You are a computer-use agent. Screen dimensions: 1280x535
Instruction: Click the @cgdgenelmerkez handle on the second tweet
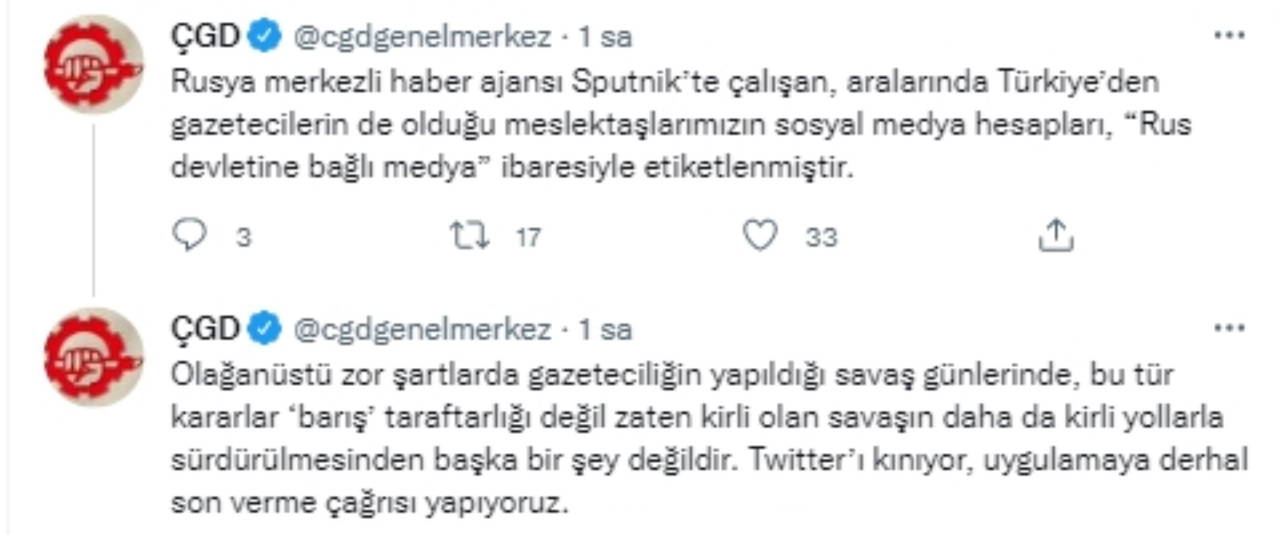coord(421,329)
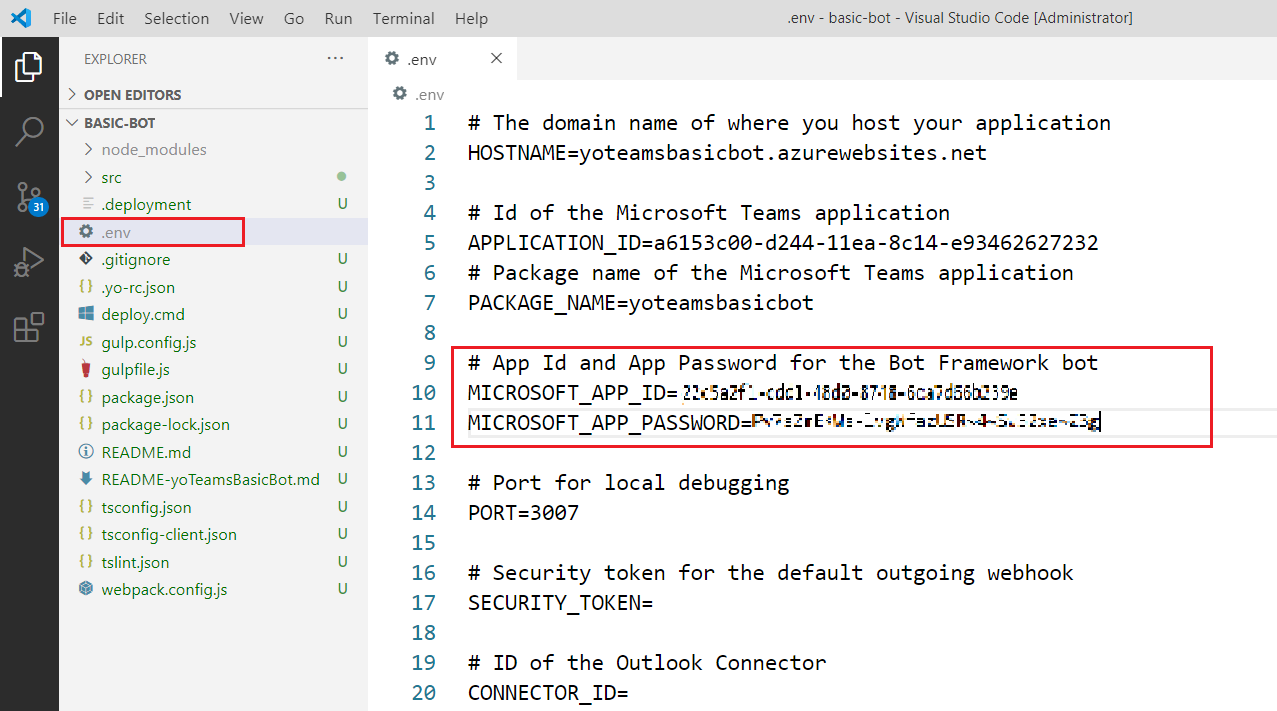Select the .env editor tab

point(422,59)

* * *

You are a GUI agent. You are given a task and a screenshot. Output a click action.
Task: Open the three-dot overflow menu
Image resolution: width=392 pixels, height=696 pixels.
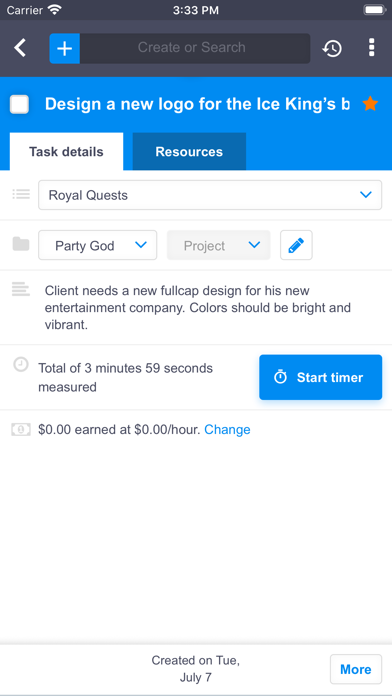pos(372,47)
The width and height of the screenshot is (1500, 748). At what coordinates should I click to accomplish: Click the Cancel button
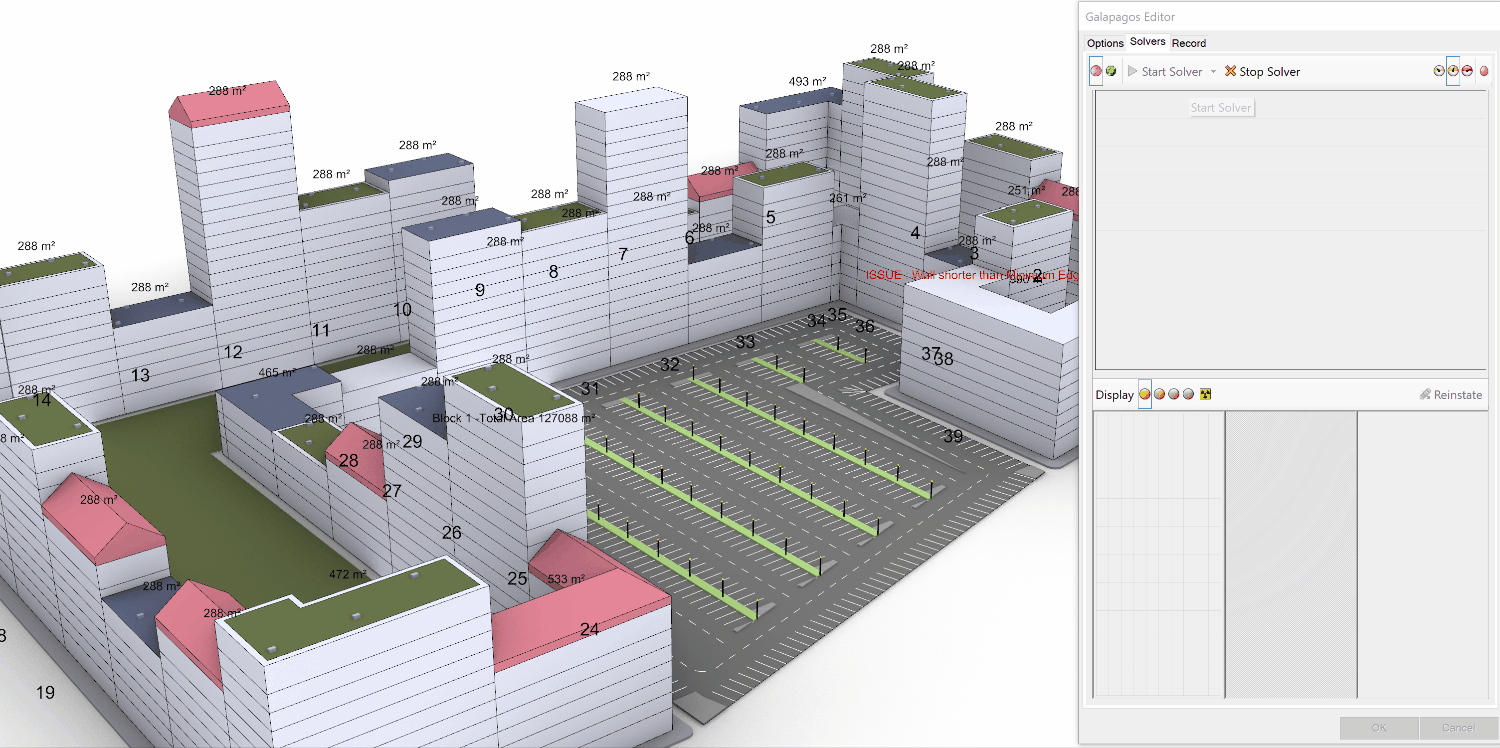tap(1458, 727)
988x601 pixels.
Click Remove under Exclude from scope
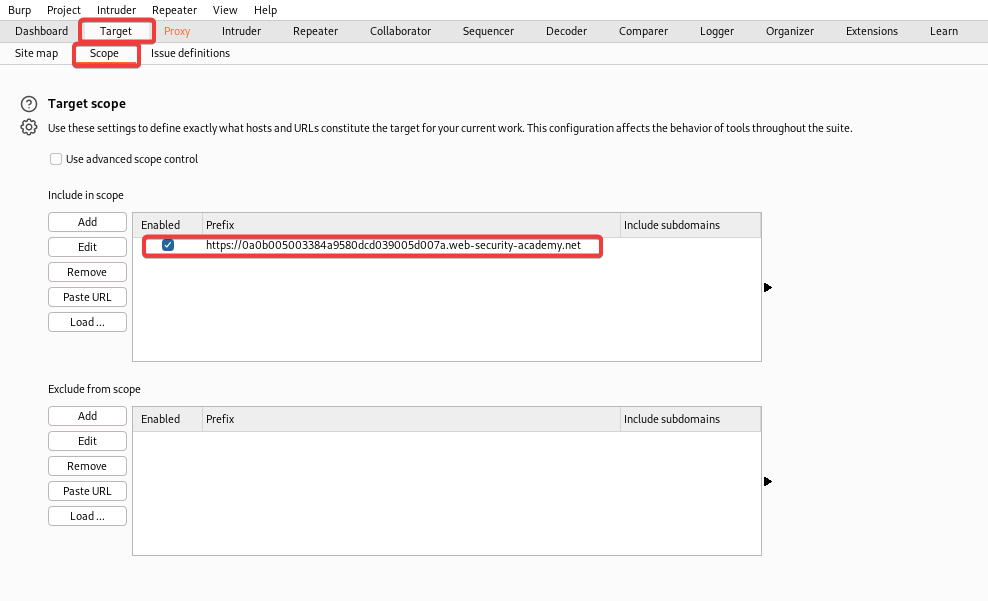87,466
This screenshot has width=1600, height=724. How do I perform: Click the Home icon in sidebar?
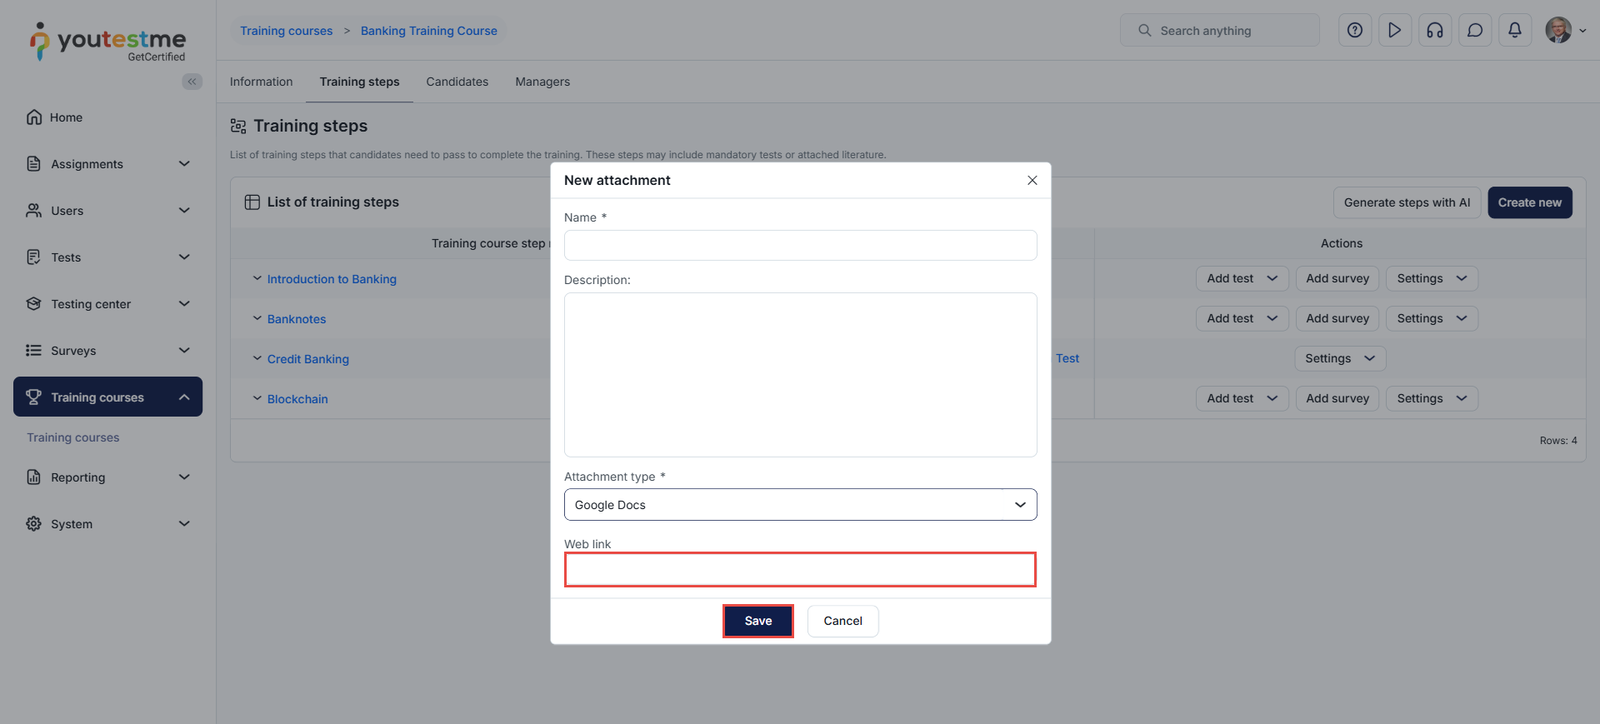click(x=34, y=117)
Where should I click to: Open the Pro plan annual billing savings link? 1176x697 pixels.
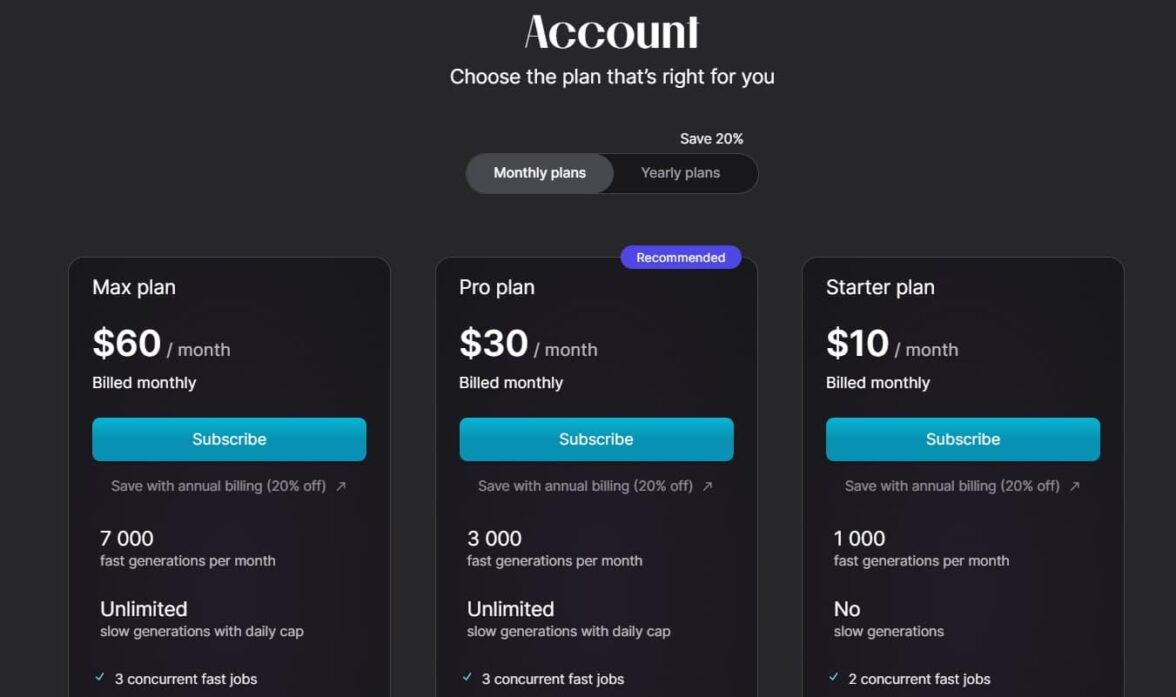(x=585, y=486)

• Activity:
Tally the lines of the listing that contain "agent" and give the tally alone.

• Response box:
2